Stimulation of protein synthesis in cultured heart muscle cells by glucose.

Glucose stimulated the rate of incorporation of [3H]leucine into HCLO4-insoluble fraction of cultured rat heart muscle cells under both aerobic and anaerobic conditions. In the aerobic system the incorporation proceeded at a constant rate during 3h of incubation with and without glucose whereas in the anaeorbic system the incorporation ceased after approx. 60 min and could be renewed only by the addition of glucose. No correlation was found to exist between the above effect of glucose on protein synthesis and glucose-dependent changes in the intracellular ATP concentration. The extent of the stimulation of protein synthesis was related to the concentration of glucose. The effect of glucose was suppressed by cycloheximide but was not affected by actinomycin D. Glucose had no effect on the rate of transport of alpha-aminoisobutyric acid. Mannose also stimulated [3H]leucine incorporation. Substances that did not produce lactate were ineffective.
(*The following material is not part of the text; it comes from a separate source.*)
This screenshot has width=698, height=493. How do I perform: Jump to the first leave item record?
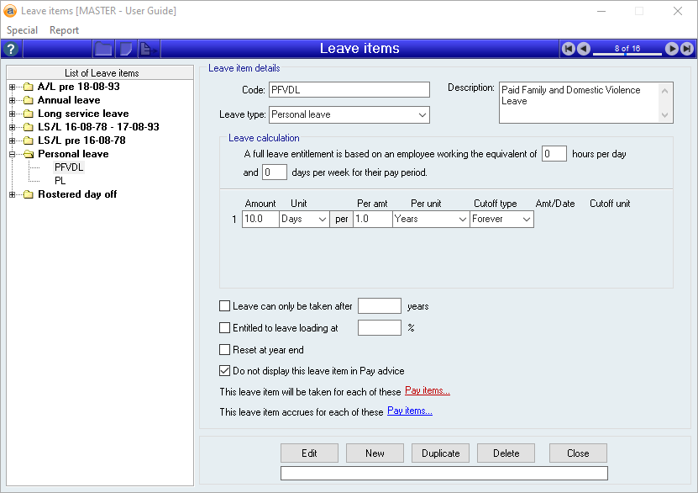click(x=569, y=49)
Iodoacetate inhibited the stimulatory effect of glucose, but pyruvate, which by itself had no apprecialbe stimulatory action, relieved the inhibition induced by iodoacetate. There was no concomitant change in the concentration of ATP when iodoacetate inhibition was reversed by pyruvate. L-Lactate or other intermediates of energy metabolism could not relieve the inhibitory effect of iodoacetate.